It’s been my dream to be an artist, not to teach art. Yet I serve on the board at Lipscomb University and taught courses at Houston Baptist University, plus I’ve lectured around the world about character design. If I didn’t want to be a teacher, why am I always teaching?
Before I answer that, please visit my Youtube channel where I offer free drawing tutorials (among other things). It’s not professionally produced, but it’s the kind of information I wish I had as an up-and-coming artist:
https://www.youtube.com/dougtennapel
To be an artist is to be both a perpetual student and teacher. If you’re not learning, you’re like a dead carp floating downstream. When I got into animation, it was a constant schooling experience of both learning and teaching every day. When I worked on Attack of the Killer Tomatoes in 1991, I remember we would freeze on a frame of Wiley Coyote and talk to each other about what Chuck Jones was doing. When I worked for Mike Dietz at Shiny, it was a constant back and forth about what we were doing and how to do it. There was no ego. Nobody ever told me how to draw a hand to make themselves look good. When an artist teaches another artist, it’s always out of mercy to the poor struggling guy or gal keep from making the same mistake for years.

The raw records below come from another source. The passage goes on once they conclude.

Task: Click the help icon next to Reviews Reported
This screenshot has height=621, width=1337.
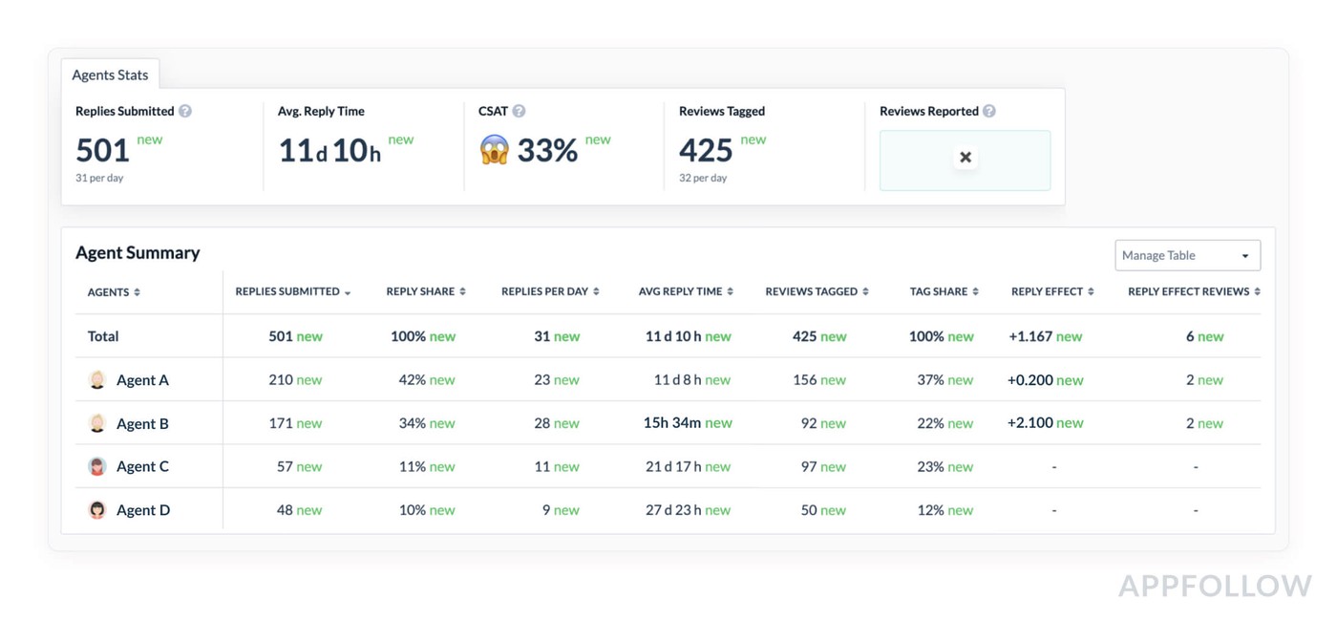Action: [x=989, y=111]
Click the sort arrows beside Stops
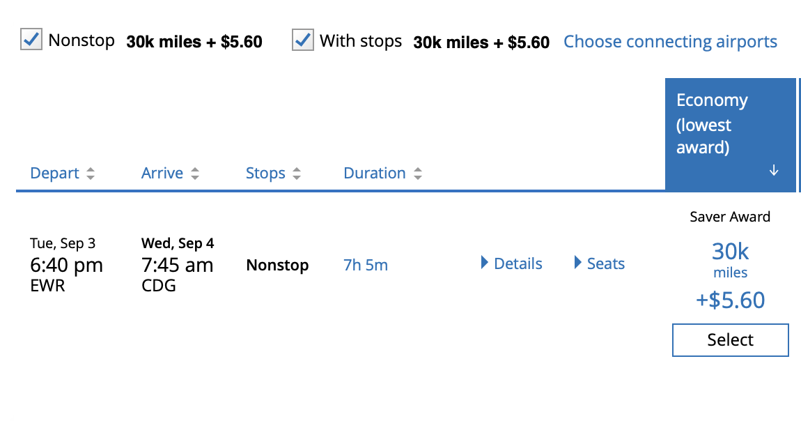The image size is (801, 421). 297,174
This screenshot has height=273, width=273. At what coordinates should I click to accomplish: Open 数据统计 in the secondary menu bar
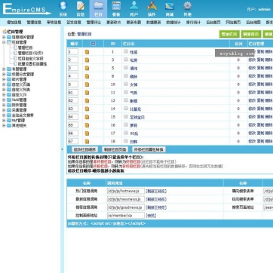click(x=173, y=23)
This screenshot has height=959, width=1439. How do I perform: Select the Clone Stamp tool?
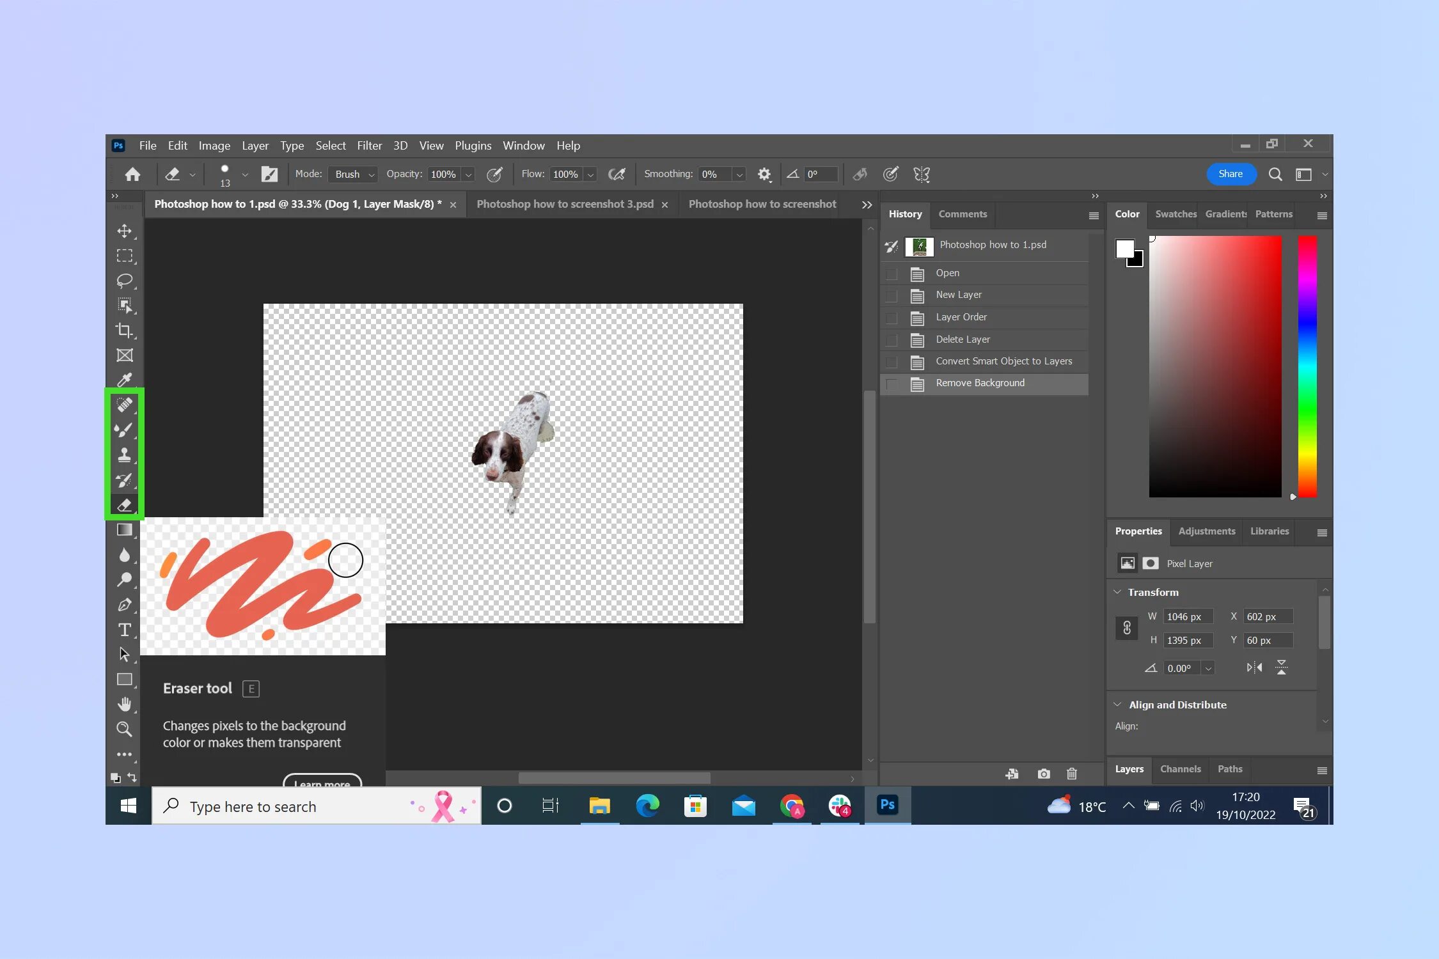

All four of my kids dabble in drawing. Here’s my 16 year old’s recent class project:
I offered her instruction on how to measure proportions and encouraged her to be as exact as possible. She gave me the usual teenager “I know, I know.” But I noticed her using the technique. I couldn’t help but teach and she couldn’t help but learn. I showed her a technique of cutting a one inch hole in a white sheet of paper and placing that hole over the source photograph so she could isolate the gray value and make a more accurate assessment of what was going on in just one little area, then duplicate that exact panel onto her drawing. She said, “I know. But I’m really going for that.” Yet, her drawing’s values got much more accurate after that talk. Those were the only two little things I snuck in while she spent hours on the drawing.
My 11 year old son drew the Colosseum, and my 12 year old daughter is doing a watercolor of Spiderman. They aren’t as voracious as I was at their age, but they are drawing with better principles than I was. I doubt if they will choose art as a profession, which is almost a relief to me. But art will always be a part of their lives, and I hope they continue to learn and one day teach their kids how to draw.